» TASK ITEM
Determine how many lines of the entries contain "will". Reply with that number alone.

---------------

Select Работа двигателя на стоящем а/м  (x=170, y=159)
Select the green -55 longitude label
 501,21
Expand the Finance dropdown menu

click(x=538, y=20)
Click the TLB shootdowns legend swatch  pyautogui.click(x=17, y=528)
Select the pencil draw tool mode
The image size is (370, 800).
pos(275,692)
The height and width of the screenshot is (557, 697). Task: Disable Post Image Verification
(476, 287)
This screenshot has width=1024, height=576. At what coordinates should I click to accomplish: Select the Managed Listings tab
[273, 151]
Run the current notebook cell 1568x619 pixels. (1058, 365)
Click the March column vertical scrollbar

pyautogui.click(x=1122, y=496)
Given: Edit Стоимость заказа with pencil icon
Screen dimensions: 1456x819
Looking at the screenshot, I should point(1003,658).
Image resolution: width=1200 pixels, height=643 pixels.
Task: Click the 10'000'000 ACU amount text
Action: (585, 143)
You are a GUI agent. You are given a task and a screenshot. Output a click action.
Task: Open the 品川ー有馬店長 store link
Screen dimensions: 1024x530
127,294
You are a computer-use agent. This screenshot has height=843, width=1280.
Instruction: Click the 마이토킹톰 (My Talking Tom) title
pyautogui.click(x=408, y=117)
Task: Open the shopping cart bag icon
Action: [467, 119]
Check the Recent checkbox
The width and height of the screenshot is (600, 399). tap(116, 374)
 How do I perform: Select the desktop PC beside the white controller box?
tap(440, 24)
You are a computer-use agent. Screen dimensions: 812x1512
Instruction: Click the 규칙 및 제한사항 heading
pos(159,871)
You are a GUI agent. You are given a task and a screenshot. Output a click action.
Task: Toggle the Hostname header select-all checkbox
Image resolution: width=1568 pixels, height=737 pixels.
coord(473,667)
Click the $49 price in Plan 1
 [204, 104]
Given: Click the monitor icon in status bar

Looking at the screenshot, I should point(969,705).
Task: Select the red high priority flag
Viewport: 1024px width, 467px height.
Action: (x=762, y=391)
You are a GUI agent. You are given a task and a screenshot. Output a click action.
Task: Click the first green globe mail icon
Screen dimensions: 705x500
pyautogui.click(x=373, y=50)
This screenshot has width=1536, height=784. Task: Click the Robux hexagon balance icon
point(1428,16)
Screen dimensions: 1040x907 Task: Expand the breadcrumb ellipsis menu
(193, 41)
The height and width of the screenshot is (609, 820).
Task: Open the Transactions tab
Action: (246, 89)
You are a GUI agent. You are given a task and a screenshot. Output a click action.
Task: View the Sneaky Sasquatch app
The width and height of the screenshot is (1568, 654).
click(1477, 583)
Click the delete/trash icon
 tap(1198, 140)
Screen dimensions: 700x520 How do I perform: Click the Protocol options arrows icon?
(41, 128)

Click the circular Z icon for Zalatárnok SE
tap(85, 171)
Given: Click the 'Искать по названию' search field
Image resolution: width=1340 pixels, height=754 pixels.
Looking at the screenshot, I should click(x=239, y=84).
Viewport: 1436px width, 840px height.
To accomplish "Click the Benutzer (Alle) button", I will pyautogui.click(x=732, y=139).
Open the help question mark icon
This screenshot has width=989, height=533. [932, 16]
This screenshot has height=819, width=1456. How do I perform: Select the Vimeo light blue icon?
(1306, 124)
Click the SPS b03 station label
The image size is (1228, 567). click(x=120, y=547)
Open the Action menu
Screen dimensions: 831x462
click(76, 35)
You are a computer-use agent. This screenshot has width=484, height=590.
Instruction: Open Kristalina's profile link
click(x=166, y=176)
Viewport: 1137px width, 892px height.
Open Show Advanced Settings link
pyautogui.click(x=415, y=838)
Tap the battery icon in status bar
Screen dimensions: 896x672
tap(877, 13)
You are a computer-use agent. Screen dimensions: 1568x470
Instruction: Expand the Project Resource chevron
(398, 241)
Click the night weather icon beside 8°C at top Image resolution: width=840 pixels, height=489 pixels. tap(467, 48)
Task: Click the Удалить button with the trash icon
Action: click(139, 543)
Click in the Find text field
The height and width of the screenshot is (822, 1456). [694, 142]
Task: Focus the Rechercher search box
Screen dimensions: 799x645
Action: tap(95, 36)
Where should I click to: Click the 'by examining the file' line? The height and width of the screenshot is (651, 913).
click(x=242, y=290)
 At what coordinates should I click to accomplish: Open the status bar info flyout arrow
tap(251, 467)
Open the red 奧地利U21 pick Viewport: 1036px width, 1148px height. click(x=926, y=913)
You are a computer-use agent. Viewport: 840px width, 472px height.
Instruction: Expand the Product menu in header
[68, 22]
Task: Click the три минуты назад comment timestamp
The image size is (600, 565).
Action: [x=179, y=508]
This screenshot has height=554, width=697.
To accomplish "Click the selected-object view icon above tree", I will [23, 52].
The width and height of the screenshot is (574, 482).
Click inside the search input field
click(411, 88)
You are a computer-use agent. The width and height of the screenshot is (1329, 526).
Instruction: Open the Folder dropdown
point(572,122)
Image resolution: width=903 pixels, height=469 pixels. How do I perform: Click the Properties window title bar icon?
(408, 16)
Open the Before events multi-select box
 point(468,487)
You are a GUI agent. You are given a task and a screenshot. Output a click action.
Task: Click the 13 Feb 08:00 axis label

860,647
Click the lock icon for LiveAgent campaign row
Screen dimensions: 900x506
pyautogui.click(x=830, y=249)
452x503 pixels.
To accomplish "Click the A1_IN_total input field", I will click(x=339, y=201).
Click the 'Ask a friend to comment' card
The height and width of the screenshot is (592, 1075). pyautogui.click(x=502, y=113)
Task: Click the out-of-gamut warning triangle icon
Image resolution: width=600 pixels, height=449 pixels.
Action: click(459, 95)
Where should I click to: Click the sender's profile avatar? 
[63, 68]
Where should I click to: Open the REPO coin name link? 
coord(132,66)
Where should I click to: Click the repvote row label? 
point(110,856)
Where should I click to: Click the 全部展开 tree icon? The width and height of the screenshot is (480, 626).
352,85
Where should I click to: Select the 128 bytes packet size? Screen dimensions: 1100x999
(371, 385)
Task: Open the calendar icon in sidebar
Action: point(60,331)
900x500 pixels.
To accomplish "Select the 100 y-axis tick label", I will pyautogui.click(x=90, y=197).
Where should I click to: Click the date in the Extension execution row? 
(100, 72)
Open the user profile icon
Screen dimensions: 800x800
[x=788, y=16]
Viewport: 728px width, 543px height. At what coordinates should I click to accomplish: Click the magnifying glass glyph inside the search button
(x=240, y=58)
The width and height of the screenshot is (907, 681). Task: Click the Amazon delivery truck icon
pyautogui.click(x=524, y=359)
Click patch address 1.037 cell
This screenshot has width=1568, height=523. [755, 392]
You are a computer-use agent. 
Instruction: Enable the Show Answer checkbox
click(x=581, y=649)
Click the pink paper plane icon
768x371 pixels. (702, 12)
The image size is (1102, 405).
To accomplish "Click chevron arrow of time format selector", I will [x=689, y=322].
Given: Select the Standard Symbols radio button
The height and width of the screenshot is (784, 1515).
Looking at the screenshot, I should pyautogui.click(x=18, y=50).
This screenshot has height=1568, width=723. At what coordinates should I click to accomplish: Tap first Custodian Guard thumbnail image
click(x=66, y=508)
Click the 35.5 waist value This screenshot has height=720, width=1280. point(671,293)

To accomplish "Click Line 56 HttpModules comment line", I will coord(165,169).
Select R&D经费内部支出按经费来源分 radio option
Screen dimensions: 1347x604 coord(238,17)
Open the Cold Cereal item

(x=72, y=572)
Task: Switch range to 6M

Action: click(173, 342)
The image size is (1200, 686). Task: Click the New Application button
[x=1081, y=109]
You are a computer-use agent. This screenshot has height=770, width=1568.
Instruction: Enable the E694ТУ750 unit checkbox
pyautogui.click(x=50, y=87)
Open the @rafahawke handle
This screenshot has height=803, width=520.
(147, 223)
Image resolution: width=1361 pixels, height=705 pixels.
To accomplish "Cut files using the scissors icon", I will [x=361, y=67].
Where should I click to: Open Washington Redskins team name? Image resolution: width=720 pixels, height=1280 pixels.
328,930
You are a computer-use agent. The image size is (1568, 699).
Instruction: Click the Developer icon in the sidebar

---------------

» EXERCISE RESPONSE
7